La técnica consiste en provocar, de forma controlada, breves periodos de interrupción del flujo sanguíneo en una extremidad, habitualmente mediante un manguito de presión similar al que se utiliza para medir la tensión arterial. Este estímulo desencadena mecanismos de defensa en el organismo que permiten al corazón soportar mejor agresiones posteriores, como las derivadas de determinados tratamientos oncológicos.
En el estudio, los científicos trabajaron con ratones portadores de tumores tratados con antraciclinas, recreando así una situación equiparable a la de los pacientes oncológicos. Los datos obtenidos indican que los animales sometidos al acondicionamiento isquémico remoto preservaron una función cardíaca más favorable durante la administración de la quimioterapia.
Además, y de forma especialmente relevante, este beneficio cardioprotector no se relacionó con un incremento del crecimiento tumoral ni con una pérdida de la eficacia antineoplásica del tratamiento.

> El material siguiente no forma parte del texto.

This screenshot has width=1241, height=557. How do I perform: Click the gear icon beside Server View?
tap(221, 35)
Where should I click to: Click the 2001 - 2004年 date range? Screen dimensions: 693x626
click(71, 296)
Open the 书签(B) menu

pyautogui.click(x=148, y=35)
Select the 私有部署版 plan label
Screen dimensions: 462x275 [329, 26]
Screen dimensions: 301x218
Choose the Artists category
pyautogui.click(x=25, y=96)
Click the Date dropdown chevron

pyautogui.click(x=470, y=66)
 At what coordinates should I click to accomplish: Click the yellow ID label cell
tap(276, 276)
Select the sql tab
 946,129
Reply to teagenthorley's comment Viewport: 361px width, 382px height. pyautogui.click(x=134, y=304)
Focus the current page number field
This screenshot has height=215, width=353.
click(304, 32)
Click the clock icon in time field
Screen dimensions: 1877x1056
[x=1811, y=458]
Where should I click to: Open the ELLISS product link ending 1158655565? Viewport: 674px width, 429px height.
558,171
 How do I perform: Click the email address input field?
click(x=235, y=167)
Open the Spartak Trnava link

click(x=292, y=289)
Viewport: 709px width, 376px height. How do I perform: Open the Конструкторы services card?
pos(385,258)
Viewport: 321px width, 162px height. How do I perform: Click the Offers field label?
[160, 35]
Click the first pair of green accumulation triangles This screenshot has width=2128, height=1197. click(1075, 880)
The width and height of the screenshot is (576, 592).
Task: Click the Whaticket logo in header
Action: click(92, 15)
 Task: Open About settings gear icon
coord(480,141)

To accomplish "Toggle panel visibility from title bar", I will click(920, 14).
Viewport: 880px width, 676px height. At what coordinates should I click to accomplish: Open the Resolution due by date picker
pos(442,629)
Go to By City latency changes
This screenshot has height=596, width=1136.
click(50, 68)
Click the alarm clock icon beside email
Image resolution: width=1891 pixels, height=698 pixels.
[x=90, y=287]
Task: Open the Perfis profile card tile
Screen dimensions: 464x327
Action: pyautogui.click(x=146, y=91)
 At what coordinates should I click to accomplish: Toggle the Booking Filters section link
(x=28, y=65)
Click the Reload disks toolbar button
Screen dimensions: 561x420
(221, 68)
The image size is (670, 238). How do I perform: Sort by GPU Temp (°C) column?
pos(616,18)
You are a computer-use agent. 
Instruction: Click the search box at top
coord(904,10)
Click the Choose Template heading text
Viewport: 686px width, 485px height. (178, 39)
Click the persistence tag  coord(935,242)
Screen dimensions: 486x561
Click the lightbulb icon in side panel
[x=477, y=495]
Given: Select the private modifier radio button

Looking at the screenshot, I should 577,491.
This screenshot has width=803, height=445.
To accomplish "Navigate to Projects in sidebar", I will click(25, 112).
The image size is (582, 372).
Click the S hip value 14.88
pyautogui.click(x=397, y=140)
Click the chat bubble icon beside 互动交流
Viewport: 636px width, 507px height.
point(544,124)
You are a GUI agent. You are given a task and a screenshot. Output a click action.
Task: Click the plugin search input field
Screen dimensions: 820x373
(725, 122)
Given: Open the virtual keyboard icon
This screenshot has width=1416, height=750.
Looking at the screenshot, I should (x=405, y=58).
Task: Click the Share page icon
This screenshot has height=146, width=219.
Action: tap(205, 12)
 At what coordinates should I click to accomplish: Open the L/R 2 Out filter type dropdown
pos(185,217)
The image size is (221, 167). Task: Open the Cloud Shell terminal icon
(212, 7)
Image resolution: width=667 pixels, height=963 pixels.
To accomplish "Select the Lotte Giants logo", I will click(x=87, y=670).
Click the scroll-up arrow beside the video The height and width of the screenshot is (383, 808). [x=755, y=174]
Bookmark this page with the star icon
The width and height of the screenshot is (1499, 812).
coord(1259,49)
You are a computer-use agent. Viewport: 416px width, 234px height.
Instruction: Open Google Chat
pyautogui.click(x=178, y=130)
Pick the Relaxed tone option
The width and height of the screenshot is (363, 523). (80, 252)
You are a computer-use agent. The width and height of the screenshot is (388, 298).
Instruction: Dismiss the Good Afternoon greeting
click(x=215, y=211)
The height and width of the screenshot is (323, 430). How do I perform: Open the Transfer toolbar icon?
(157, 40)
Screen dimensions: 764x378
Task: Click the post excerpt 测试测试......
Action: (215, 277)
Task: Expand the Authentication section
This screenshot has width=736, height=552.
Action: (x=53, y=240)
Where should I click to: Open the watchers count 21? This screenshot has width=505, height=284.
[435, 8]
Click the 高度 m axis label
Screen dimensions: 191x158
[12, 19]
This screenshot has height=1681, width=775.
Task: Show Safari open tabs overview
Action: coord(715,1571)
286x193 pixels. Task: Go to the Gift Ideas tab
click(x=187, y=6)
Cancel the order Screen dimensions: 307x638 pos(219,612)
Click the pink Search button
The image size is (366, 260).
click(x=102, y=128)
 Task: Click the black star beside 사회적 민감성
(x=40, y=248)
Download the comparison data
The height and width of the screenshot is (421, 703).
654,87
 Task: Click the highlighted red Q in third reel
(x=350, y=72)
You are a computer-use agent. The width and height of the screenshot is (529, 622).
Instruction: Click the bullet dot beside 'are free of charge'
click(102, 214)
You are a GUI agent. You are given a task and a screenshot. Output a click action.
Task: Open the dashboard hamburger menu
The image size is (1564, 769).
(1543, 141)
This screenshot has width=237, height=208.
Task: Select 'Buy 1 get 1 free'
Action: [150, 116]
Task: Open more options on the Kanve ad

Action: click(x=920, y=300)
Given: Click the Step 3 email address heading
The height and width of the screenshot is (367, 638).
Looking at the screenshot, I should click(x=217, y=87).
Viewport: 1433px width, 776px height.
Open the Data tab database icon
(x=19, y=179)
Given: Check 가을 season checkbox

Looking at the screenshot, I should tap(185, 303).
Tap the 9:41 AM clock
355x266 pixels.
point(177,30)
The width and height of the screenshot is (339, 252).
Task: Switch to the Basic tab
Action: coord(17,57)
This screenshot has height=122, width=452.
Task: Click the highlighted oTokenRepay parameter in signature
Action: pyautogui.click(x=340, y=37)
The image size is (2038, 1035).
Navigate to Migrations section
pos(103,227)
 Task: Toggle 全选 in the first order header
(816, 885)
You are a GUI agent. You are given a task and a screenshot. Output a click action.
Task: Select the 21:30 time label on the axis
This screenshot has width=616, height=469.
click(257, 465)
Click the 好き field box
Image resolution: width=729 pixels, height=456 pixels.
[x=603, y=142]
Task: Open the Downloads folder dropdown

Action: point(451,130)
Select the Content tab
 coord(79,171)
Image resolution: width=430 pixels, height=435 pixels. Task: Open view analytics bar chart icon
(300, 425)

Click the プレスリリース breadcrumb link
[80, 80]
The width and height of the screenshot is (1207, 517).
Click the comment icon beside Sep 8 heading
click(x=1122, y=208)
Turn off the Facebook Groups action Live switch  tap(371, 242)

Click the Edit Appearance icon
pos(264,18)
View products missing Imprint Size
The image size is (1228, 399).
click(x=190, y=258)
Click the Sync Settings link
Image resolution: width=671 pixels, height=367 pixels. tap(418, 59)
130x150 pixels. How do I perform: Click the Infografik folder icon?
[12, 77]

Hacia tratamientos oncológicos más seguros
La primera autora del estudio, Anabel Díaz-Guerra, investigadora predoctoral del CNIC financiada por la Asociación Española Contra el Cáncer (AECC), ha destacado la importancia de estos hallazgos para avanzar hacia terapias oncológicas más seguras.
En la misma línea, la codirectora de la tesis de Díaz-Guerra y miembro sénior del equipo investigador del CNIC, Laura Cádiz, ha remarcado que se abren “nuevas vías” para mejorar la calidad de vida de los pacientes durante y después del tratamiento.
Estos resultados encajan con la orientación traslacional del grupo que dirige el director científico del CNIC, Borja Ibáñez, quien coordina actualmente el ensayo clínico europeo 'Resilience'. Este estudio analiza si el acondicionamiento isquémico remoto es capaz de proteger el corazón de pacientes con cáncer tratados con antraciclinas, con la finalidad de disminuir las complicaciones cardiovasculares a largo plazo.
A través del Programa de Homeostasis Miocárdica y Daño Cardiaco, el CNIC investiga la toxicidad cardiovascular asociada a los tratamientos contra el cáncer, en especial el daño inducido por antraciclinas, con el objetivo de impulsar terapias eficaces y, al mismo tiempo, seguras.
El grupo de Ibáñez lidera iniciativas europeas como ERC-Consolidator 'Matrix' y Horizon2020-HEALTH “Resilience”, en colaboración con el Hospital Universitario Fundación Jiménez Díaz y el área de Enfermedades Cardiovasculares del Centro de Investigación Biomédica en Red (CIBERCV), con la meta de reducir la insuficiencia cardíaca en personas que han sobrevivido a un cáncer.